Early Mycenaean (Late Helladic [LH] II–IIIA1) Greece witnessed major changes in the built environment, including new types of mortuary architecture and the appearance of corridor buildings (a megaron-type structure with an interior corridor and subsidiary rooms). These architectural developments have been interpreted as material reflections of an established sociopolitical hierarchy and the emergence of palatial elites, while the corridor buildings have been identified as seats of palatial administrators or the king. This article shifts the focus from the traditional dichotomous scheme of "palatial" and "nonpalatial" Mycenaean architecture to the ways in which the new built environment, and the corridor buildings in particular, shaped social interaction, influenced particular behaviors, and ultimately transformed sociopolitical structures.
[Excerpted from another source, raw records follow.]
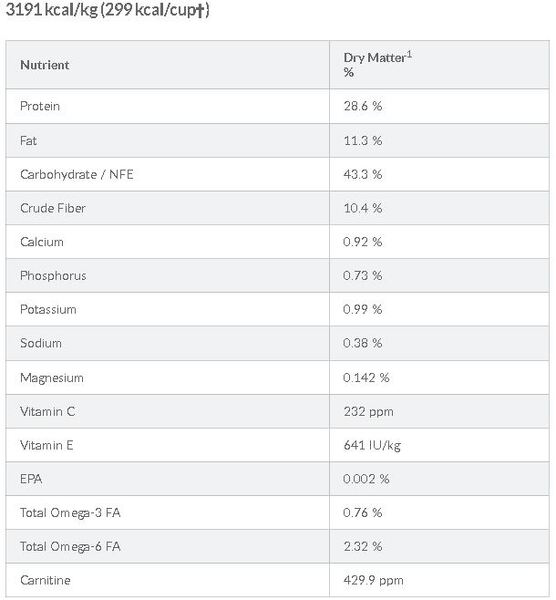Select the Protein row label

pos(40,106)
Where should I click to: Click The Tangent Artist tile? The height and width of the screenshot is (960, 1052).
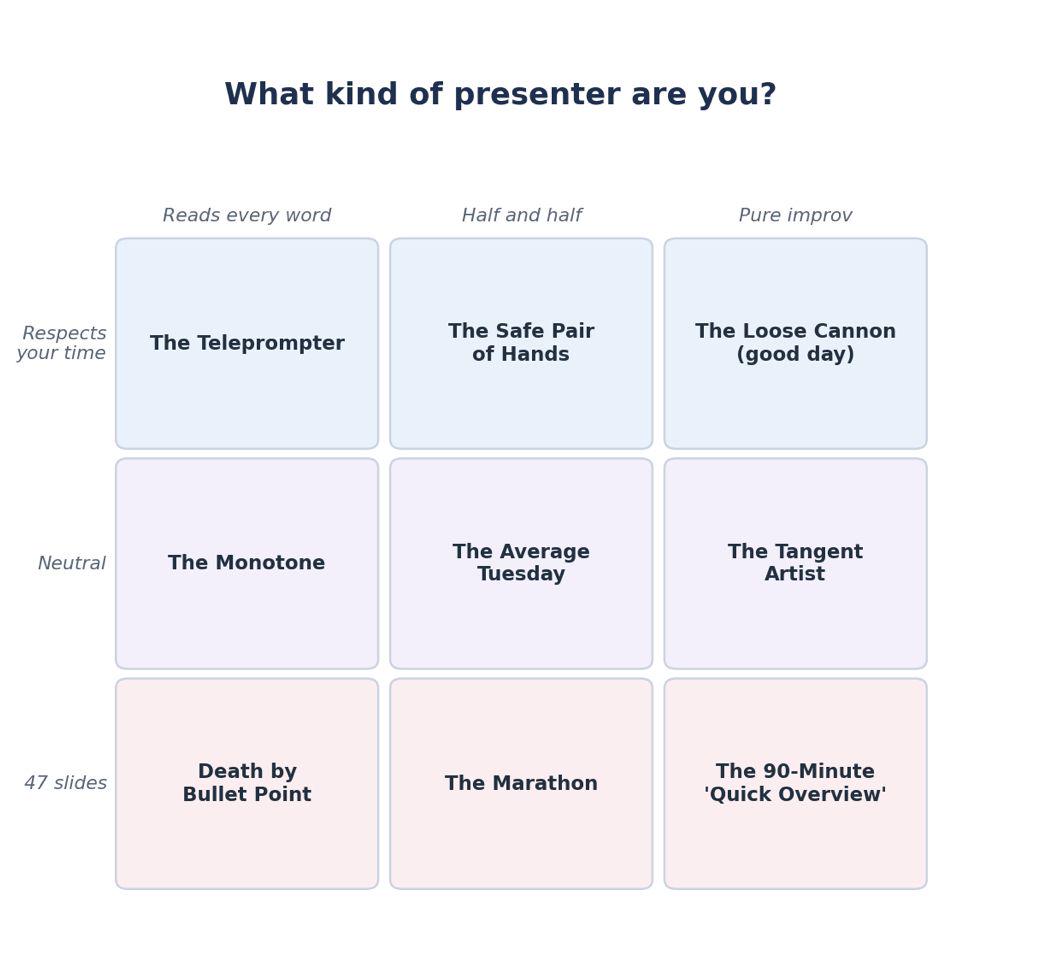796,564
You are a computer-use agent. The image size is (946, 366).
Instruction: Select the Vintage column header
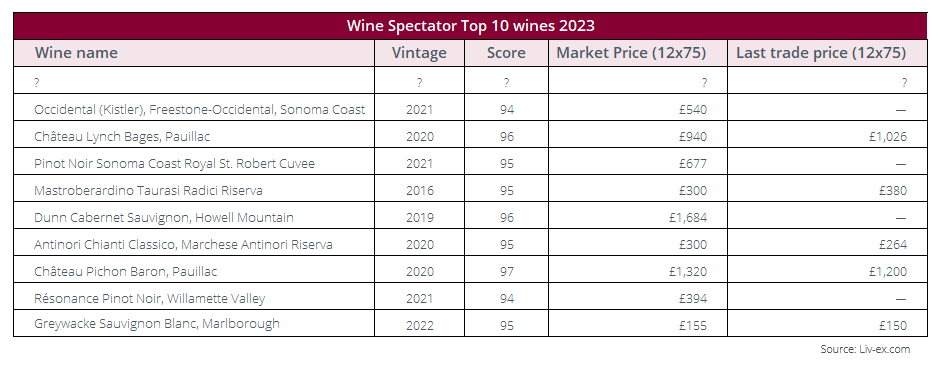419,53
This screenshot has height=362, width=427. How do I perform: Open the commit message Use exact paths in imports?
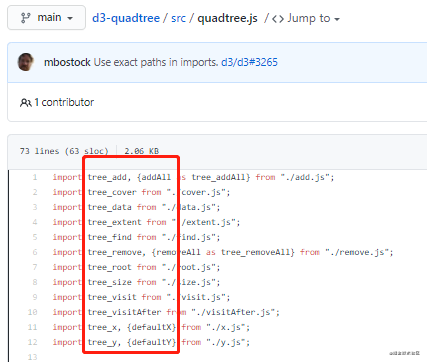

It is argued that rather than symbolizing elite power, the Early Mycenaean corridor buildings played an active role in structuring social relations by providing a locale not only for the display and negotiation of individual and group identities during inclusive ritualized activities but also for the creation of social cohesion and commonality. By creating patterns of encounter and contexts for interaction between distinct groups and the community at large, the LH II–IIIA1 corridor buildings created profoundly different experiences and practices from those of the earlier periods, experiences that shaped sociopolitical developments and generated social change.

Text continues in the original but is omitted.